The latter years of his primacy have been dominated by the issue of Drumcree, which he has described as his "Calvary". But he observes that recent years suggest "patient involvement has been justified". The recent comparative calm at Drumcree is not due to weariness, he believes, but to a realisation that things have moved on. But still, hardly a week goes by without him having to deal with a Drumcree-related matter, he adds.

As to his retirement - recently being speculated about - he has "not yet set a date". He is entitled to continue until he is 75, in 2012. When the day comes he will say of his successor "may God bless him . . . or her!" He does not foresee the appointment of an Irish woman bishop just yet - although he would approve.

The Biography of Archbishop Eames, Nobody's Fool, by Alf McCreary, Hodder & Stoughton, €30, is published on Thursday

On Charles Haughey "I found him affable and easy to talk to . . . He was quiet-spoken and cultured . . . Of all the taoisigh I met he was the hardest to predict. I never felt totally at ease with him . . . He did achieve a great deal, but because of other things that emerged later people tended to lose sight of his achievements."

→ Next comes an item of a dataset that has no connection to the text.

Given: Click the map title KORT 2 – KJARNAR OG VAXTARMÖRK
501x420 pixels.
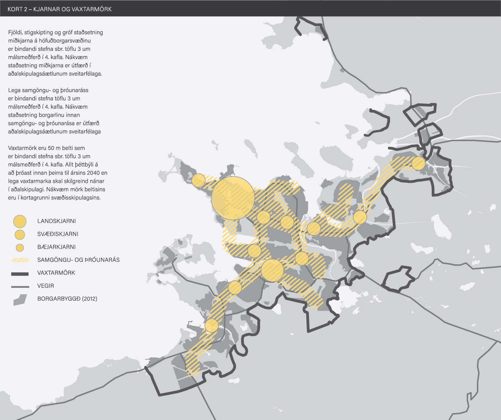Looking at the screenshot, I should [x=60, y=9].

On Garret FitzGerald "My memory of FitzGerald was that of his highly intellectual approach, even to the extent of seeming more at home in an academic atmosphere than in the office of taoiseach. He had a sense of history and approached the North with a refreshing honesty."

On Albert Reynolds "Albert and I got on like a house on fire, and I did not know

that this would be the case until I met him. . . . I also got to know his wife well. I had

a real regard for Reynolds. He was an entrepreneur but also a consummate politician."

On Bertie Ahern (right) "I liked Bertie Ahern. He was well versed in Northern Ireland matters, and in dealing with him in the Irish

Republic he was most sympathetic to the Church of Ireland."

On Margaret Thatcher "She did not appear to have a great deal of sensitivity, and I really did not warm to her. I think she saw Northern

Ireland in terms of breaking the Provisional IRA. . . . I asked myself if there was any room in her philosophy where she was willing to address the causes of the alienation in society which was helping to create the terrorists of tomorrow."

On John Major "He was not only one

of the most reliable but also one of the best informed prime ministers on

Northern Ireland affairs. The cartoonist's image of the grey man was most unfair. I knew from my dealings with him that he was neither weak nor dilatory."

On Tony Blair (left) "He asked us [ at a first meeting with Northern church leaders], 'What can you do for me?'. . . and seemed disappointed when we did not have a clear-cut response . . . Tony Blair was known to have had a poor regard for our [ church] leadership at that point, but he was a quick learner, and later on the relationship improved greatly."

On Seán Brady, Catholic Archbishop of Armagh "He is a quiet, sincere and humble man . . . My time with him on the opposite hill has been a period of trust, mutual respect and warmth when I have presumed to feel that I could assist him as he came to terms with his new appointment."